In addition, ICCs/IPs are given the right to negotiate directly the terms and conditions for
the exploration of natural resources,40 a right vested by the Constitution only in the State.
Congress, through IPRA, has in effect abdicated in favor of a minority group the State's
power of ownership and full control over a substantial part of the national patrimony, in
contravention of our most fundamental law.
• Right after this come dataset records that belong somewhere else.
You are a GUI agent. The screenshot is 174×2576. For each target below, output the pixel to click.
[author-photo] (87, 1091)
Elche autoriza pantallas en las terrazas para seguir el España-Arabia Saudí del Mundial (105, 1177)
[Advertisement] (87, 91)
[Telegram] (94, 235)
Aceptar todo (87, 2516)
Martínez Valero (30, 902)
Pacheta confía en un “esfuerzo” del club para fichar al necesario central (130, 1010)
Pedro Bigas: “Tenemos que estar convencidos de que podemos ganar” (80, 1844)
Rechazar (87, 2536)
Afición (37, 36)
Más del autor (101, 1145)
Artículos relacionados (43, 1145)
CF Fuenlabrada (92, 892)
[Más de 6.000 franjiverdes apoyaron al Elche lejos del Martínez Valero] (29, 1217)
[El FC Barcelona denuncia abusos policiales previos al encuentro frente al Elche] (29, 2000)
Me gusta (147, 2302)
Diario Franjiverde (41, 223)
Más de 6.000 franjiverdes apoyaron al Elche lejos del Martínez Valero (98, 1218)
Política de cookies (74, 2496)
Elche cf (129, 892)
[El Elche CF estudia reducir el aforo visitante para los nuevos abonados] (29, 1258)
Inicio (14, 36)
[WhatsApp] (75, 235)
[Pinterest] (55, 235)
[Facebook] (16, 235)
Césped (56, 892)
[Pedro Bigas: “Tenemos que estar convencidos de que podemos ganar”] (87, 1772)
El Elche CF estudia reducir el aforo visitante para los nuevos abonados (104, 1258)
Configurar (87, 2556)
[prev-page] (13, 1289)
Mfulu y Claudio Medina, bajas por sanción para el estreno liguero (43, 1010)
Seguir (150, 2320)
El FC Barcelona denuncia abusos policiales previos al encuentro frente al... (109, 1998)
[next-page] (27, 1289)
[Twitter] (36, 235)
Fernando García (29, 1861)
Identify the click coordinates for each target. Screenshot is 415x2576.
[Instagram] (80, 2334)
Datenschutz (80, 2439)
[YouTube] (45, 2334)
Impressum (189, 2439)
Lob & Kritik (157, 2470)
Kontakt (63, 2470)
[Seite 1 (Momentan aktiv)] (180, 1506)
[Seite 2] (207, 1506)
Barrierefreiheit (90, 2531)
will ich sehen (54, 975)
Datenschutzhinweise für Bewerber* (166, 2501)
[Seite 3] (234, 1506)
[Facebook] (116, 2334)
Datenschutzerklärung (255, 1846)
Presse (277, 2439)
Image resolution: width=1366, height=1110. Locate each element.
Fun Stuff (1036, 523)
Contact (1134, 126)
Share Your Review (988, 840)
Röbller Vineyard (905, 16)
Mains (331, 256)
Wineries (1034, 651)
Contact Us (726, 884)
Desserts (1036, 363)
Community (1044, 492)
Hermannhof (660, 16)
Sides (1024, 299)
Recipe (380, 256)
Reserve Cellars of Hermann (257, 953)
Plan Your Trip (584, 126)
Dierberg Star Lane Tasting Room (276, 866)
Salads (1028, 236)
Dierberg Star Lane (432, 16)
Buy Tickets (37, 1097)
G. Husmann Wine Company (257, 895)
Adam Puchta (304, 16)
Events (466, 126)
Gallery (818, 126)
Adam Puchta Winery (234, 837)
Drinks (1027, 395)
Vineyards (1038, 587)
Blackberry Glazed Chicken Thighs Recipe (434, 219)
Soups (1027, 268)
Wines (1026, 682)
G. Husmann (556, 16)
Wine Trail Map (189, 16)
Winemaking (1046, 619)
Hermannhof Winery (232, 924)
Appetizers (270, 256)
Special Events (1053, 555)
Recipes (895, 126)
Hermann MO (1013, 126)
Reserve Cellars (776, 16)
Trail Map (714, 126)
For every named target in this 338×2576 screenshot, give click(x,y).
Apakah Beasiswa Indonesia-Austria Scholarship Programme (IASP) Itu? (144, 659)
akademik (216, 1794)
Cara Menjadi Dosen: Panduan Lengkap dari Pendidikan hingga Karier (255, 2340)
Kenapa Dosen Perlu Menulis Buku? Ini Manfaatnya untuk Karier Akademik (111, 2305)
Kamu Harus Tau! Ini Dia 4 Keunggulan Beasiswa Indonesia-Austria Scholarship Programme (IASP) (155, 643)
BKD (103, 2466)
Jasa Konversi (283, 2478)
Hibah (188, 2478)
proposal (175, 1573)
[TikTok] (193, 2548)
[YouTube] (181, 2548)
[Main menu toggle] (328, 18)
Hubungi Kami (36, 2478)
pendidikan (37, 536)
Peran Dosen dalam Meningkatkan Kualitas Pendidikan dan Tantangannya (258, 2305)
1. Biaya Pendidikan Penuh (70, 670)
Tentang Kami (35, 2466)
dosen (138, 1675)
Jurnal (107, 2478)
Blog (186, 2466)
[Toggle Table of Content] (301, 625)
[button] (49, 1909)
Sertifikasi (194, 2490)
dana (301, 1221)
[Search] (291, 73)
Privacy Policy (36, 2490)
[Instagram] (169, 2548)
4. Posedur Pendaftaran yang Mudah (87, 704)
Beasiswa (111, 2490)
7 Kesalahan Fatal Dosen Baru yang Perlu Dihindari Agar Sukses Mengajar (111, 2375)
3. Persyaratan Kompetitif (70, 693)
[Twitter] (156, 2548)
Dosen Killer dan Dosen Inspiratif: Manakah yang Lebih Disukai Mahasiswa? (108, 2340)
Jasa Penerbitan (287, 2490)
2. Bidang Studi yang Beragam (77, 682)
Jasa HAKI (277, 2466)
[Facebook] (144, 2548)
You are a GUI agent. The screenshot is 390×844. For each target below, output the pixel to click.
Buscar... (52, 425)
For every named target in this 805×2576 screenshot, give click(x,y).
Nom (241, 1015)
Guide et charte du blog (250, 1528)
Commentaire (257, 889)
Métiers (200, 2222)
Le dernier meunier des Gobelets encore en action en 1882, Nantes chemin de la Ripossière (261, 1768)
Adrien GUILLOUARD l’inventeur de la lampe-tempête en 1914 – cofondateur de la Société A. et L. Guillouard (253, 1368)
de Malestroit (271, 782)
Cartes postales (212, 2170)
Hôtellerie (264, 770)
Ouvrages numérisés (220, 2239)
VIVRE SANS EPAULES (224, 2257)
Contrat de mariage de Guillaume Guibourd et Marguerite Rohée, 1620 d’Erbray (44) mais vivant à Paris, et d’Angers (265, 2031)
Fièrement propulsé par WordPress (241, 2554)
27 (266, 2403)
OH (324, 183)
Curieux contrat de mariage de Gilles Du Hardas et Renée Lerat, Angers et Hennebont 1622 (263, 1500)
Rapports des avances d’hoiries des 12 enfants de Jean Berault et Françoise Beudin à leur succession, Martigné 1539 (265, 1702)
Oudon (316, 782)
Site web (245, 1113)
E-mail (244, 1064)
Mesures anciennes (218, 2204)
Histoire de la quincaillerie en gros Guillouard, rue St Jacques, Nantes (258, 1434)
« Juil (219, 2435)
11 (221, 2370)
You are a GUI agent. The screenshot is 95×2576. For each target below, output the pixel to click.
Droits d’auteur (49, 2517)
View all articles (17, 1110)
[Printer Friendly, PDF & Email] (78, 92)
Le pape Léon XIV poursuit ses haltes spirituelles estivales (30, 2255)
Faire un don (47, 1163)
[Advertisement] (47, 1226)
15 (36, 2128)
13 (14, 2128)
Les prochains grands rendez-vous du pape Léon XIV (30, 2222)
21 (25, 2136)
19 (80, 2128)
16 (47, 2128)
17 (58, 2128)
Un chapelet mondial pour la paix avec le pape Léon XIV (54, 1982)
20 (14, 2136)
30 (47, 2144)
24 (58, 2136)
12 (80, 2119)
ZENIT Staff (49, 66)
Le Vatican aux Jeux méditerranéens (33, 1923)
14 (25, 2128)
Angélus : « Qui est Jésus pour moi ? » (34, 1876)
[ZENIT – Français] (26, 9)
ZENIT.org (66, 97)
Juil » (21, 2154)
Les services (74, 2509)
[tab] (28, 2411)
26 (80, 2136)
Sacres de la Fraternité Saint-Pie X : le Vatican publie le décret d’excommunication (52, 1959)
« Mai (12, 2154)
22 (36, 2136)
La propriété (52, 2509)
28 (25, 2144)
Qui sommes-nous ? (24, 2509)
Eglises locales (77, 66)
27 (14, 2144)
I make clear, however, that to the extent that ICCs/IPs may undertake small-scale
utilization of natural resources and cooperative fish farming, I absolutely have no
objection. These undertakings are certainly allowed under the third paragraph of Section
2, Article XII of the Constitution.

Having already disposed of the two major constitutional dilemmas wrought by RA 8371
(1) ownership of ancestral lands and domains and the natural resources therein; and (2)
the ICCs/IPs' control of the exploration, development and utilization of such resources I
believe I should no longer tackle the following collateral issues petitioners have brought
up:

1. Whether the inclusion of private lands within the coverage of ancestral domains
amounts to undue deprivation of private property

2. Whether ICCs/IPs may regulate the entry/exit of migrants

3. Whether ancestral domains are exempt from real property taxes, special levies
and other forms of exaction

4. Whether customary laws and traditions of ICCs/IPs should first be applied in


the settlements of disputes over their rights and claims

5. Whether the composition and the jurisdiction of the National Commission of


Indigenous Peoples (NCIP) violate the due process and equal protection clauses

6. Whether members of the ICCs/IPs may be recruited into the armed forces
against their will

I believe that the first three of the above collateral issues have been rendered academic or,
at least, no longer of "transcendental importance," in view of my contention that the two
major IPRA propositions are based on unconstitutional premises. On the other hand, I
think that in the case of the last three, it is best to await specific cases filed by those
whose rights may have been injured by specific provisions of RA 8371.

Epilogue

Section 5, Article XII of the Constitution, provides:

"SEC. 5. The State, subject to the provisions of this Constitution and national
development policies and programs, shall protect the rights of indigenous cultural
communities to their ancestral lands to ensure their economic, social, and cultural well
being.

"The Congress may provide for the applicability of customary laws governing property
rights and relations in determining the ownership and extent of ancestral domain."
154154154154154154

Clearly, there are two parameters that must be observed in the protection of the rights of
ICCs/IPs: (1) the provisions of the 1987 Constitution and (2) national development
policies and programs.

Indigenous peoples may have long been marginalized in Philippine politics and society.
This does not, however, give Congress any license to accord them rights that the
Constitution withholds from the rest of the Filipino people. I would concede giving them
priority in the use, the enjoyment and the preservation of their ancestral lands and
domains.41 But to grant perpetual ownership and control of the nation's substantial wealth
to them, to the exclusion of other Filipino citizens who have chosen to live and abide by
our previous and present Constitutions, would be not only unjust but also subversive of
the rule of law.

In giving ICCs/IPs rights in derogation of our fundamental law, Congress is effectively


mandating "reverse discrimination." In seeking to improve their lot, it would be doing so
at the expense of the majority of the Filipino people. Such short-sighted and misplaced
generosity will spread the roots of discontent and, in the long term, fan the fires of
turmoil to a conflagration of national proportions.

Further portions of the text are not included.